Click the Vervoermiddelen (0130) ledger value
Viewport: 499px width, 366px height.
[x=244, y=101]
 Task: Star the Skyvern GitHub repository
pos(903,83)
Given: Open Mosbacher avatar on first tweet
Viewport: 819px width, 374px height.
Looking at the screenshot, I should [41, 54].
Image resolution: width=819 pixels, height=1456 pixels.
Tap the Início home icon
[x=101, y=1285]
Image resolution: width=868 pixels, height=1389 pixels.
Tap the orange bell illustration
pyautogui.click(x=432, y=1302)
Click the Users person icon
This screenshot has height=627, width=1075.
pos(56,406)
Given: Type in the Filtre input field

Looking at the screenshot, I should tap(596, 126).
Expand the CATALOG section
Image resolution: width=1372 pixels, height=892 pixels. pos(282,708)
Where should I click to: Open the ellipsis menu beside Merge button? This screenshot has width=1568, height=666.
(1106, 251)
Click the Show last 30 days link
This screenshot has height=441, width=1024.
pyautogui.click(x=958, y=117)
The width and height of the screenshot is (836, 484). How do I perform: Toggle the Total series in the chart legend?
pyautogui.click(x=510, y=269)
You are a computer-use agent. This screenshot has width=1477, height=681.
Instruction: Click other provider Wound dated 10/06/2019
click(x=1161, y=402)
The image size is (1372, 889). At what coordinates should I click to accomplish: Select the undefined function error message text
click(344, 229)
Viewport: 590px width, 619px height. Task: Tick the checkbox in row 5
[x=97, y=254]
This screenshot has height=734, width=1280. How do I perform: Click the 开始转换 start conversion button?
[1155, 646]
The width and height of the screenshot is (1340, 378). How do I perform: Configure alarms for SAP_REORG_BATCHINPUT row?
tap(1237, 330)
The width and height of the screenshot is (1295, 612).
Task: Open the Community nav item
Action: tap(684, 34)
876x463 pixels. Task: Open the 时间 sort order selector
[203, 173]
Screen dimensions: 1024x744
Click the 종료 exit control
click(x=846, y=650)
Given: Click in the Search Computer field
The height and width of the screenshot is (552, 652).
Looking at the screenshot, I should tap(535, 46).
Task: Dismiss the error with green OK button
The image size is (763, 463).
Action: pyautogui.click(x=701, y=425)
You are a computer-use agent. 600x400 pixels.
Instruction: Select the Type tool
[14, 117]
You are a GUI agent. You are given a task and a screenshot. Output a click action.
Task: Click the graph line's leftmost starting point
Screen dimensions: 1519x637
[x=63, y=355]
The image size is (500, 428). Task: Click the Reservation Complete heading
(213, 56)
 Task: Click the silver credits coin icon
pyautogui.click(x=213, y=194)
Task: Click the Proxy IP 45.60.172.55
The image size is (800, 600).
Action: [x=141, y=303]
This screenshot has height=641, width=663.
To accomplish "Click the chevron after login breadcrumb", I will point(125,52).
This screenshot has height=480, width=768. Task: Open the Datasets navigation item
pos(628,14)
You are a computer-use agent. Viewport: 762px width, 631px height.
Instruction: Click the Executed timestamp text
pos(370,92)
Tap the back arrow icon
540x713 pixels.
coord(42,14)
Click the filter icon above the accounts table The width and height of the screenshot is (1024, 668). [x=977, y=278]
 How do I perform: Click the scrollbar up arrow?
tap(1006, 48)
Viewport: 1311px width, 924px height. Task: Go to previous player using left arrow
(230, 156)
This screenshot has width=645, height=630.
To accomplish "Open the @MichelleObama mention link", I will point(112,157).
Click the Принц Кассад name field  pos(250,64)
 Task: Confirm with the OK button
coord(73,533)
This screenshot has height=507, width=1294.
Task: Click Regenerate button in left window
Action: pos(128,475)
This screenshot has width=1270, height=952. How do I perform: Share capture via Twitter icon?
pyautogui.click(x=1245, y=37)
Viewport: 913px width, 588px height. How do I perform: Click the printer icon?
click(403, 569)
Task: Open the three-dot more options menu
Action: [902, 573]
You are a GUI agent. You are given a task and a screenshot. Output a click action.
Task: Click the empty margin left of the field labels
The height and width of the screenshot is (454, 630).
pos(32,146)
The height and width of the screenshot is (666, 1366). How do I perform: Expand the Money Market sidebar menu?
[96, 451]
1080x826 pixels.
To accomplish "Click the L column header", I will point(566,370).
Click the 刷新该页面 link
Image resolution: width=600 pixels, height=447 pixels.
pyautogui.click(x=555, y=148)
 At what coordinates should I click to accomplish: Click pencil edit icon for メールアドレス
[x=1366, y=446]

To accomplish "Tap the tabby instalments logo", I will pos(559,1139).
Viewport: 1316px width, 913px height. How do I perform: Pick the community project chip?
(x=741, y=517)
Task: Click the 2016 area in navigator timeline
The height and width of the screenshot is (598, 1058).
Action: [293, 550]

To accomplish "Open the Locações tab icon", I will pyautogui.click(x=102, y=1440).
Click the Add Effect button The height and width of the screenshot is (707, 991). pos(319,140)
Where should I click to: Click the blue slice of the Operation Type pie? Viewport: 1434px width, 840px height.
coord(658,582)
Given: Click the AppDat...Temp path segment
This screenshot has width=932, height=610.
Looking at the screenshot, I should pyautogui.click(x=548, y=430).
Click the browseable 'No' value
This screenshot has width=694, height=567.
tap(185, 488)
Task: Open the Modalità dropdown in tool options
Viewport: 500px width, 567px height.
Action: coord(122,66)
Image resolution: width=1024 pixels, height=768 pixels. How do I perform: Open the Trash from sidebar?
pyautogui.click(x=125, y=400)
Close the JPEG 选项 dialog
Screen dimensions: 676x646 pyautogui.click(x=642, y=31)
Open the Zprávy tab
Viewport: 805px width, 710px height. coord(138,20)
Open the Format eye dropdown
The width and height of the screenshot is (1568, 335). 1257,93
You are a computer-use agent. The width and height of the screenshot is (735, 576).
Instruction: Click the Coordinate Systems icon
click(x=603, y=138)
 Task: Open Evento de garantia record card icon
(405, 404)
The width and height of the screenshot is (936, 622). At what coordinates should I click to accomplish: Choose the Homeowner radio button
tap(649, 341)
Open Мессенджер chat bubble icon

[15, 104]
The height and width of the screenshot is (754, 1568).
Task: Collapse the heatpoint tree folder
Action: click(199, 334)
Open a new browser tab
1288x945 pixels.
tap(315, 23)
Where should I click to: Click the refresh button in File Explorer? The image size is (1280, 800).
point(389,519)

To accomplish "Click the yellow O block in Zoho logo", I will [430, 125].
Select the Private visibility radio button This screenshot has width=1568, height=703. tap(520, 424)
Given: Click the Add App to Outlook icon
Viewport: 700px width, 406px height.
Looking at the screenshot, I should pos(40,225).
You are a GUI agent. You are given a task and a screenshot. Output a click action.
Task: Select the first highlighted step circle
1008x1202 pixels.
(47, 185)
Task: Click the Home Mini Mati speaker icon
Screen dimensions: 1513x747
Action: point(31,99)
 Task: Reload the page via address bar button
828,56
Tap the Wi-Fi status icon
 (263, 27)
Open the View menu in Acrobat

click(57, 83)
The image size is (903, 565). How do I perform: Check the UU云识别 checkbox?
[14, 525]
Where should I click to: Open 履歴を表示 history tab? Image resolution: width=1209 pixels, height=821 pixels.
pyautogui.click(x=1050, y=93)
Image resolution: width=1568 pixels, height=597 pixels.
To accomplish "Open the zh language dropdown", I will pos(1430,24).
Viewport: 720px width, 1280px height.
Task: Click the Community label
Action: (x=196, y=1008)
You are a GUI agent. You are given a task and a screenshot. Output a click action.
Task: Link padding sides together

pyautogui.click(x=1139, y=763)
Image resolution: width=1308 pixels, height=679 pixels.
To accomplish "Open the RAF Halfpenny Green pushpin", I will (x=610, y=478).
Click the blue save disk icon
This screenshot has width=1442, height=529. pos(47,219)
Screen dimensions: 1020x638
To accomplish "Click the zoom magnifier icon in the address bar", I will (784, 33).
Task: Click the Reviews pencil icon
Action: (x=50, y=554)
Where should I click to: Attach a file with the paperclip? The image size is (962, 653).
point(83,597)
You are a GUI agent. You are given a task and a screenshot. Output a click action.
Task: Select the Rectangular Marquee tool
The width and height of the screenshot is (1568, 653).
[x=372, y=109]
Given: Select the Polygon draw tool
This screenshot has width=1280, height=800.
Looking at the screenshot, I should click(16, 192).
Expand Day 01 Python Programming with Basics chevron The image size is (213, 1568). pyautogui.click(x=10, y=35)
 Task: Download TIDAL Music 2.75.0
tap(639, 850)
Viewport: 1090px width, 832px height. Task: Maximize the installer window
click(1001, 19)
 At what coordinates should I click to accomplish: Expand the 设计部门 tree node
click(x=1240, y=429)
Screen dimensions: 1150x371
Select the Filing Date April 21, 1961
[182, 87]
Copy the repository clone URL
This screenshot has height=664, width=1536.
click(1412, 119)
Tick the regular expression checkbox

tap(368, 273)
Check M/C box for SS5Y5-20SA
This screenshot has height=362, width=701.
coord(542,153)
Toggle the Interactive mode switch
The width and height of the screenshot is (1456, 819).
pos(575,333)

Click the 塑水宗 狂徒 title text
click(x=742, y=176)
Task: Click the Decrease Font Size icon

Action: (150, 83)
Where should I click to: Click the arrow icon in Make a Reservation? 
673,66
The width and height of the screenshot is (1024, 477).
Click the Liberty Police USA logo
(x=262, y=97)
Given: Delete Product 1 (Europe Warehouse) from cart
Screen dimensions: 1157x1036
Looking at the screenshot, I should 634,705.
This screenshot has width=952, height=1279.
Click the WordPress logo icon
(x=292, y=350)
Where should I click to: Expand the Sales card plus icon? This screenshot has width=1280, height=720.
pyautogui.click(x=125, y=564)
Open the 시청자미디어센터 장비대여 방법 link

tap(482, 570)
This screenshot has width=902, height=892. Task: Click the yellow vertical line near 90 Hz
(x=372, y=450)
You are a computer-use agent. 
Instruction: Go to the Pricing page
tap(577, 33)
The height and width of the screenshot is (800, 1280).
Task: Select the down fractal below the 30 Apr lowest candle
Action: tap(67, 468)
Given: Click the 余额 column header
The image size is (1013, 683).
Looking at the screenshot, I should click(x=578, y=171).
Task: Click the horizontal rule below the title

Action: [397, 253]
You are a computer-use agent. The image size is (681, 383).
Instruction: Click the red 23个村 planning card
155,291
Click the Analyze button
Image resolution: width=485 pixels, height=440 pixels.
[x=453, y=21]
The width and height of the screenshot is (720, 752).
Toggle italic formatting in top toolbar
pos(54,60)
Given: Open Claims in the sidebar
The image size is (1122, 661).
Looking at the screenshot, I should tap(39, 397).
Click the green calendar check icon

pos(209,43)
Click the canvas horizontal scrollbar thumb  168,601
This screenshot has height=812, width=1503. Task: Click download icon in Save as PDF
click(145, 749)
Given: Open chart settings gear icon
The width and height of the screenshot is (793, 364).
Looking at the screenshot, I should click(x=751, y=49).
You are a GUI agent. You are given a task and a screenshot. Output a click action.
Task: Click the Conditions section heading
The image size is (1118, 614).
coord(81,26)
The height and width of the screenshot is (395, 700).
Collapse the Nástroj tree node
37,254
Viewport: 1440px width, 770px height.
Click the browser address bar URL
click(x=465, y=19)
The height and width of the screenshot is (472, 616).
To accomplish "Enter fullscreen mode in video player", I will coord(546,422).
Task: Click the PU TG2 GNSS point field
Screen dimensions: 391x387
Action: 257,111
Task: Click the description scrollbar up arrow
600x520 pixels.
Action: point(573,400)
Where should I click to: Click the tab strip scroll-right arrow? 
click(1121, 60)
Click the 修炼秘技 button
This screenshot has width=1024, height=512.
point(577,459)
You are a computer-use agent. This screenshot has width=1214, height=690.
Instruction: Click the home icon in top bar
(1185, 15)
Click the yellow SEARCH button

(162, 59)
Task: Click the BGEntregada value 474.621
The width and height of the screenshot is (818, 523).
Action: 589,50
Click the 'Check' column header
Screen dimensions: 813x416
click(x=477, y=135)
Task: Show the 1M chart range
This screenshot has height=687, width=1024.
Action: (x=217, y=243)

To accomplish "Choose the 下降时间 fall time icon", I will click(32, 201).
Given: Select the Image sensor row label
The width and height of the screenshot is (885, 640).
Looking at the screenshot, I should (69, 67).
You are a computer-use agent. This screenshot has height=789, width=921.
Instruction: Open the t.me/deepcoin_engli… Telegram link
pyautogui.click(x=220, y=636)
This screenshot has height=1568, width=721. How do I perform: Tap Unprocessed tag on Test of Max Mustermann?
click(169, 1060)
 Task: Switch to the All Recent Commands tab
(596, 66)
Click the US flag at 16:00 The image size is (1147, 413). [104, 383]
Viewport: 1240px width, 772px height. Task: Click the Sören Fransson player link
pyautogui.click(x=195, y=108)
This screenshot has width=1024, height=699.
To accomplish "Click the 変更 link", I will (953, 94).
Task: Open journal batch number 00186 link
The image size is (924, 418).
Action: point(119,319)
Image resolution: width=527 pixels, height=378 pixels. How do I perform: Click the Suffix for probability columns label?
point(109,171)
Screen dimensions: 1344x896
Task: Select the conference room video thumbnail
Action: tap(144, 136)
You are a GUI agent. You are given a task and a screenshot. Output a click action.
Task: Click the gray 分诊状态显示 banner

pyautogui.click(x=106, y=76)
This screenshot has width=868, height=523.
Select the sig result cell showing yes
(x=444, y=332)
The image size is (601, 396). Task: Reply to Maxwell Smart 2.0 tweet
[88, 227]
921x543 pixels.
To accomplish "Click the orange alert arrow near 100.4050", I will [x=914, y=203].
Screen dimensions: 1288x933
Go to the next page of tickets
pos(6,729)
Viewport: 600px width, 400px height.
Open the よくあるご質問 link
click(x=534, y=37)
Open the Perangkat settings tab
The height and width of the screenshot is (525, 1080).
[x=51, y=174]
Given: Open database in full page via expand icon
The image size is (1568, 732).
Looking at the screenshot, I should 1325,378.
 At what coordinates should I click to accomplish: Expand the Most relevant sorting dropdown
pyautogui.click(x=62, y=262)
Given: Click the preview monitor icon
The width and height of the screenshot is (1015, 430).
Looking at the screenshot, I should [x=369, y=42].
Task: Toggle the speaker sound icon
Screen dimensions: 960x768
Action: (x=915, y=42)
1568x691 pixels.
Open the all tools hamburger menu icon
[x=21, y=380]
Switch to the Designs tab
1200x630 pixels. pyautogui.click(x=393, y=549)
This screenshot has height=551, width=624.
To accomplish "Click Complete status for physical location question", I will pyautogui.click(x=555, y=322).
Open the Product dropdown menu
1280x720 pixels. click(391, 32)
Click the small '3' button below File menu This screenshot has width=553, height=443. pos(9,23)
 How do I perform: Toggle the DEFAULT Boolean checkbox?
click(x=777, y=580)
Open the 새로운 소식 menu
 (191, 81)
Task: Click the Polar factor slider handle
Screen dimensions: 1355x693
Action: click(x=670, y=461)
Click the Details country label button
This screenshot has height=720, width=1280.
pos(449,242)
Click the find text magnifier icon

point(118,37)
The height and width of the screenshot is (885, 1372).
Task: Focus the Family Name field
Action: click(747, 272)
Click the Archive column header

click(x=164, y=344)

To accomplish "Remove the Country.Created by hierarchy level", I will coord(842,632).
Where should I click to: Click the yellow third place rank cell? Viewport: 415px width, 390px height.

◆ **Exercise**:
Beginning at the line with "Click the 塑水宗 狂徒 title text" and ending at the line with "Given: Open chart settings gear icon", reproduce each line of the data above exactly, and add no other lines.

◆ **Result for this task**:
Click the 塑水宗 狂徒 title text
click(x=742, y=176)
Task: Click the Decrease Font Size icon

Action: (150, 83)
Where should I click to: Click the arrow icon in Make a Reservation? 
673,66
The width and height of the screenshot is (1024, 477).
Click the Liberty Police USA logo
(x=262, y=97)
Given: Delete Product 1 (Europe Warehouse) from cart
Screen dimensions: 1157x1036
Looking at the screenshot, I should 634,705.
This screenshot has width=952, height=1279.
Click the WordPress logo icon
(x=292, y=350)
Where should I click to: Expand the Sales card plus icon? This screenshot has width=1280, height=720.
pyautogui.click(x=125, y=564)
Open the 시청자미디어센터 장비대여 방법 link

tap(482, 570)
This screenshot has width=902, height=892. Task: Click the yellow vertical line near 90 Hz
(x=372, y=450)
You are a computer-use agent. 
Instruction: Go to the Pricing page
tap(577, 33)
The height and width of the screenshot is (800, 1280).
Task: Select the down fractal below the 30 Apr lowest candle
Action: tap(67, 468)
Given: Click the 余额 column header
The image size is (1013, 683).
Looking at the screenshot, I should click(x=578, y=171).
Task: Click the horizontal rule below the title

Action: [397, 253]
You are a computer-use agent. The image size is (681, 383).
Instruction: Click the red 23个村 planning card
155,291
Click the Analyze button
Image resolution: width=485 pixels, height=440 pixels.
[x=453, y=21]
The width and height of the screenshot is (720, 752).
Toggle italic formatting in top toolbar
pos(54,60)
Given: Open Claims in the sidebar
The image size is (1122, 661).
Looking at the screenshot, I should tap(39, 397).
Click the green calendar check icon

pos(209,43)
Click the canvas horizontal scrollbar thumb  168,601
This screenshot has height=812, width=1503. Task: Click download icon in Save as PDF
click(145, 749)
Given: Open chart settings gear icon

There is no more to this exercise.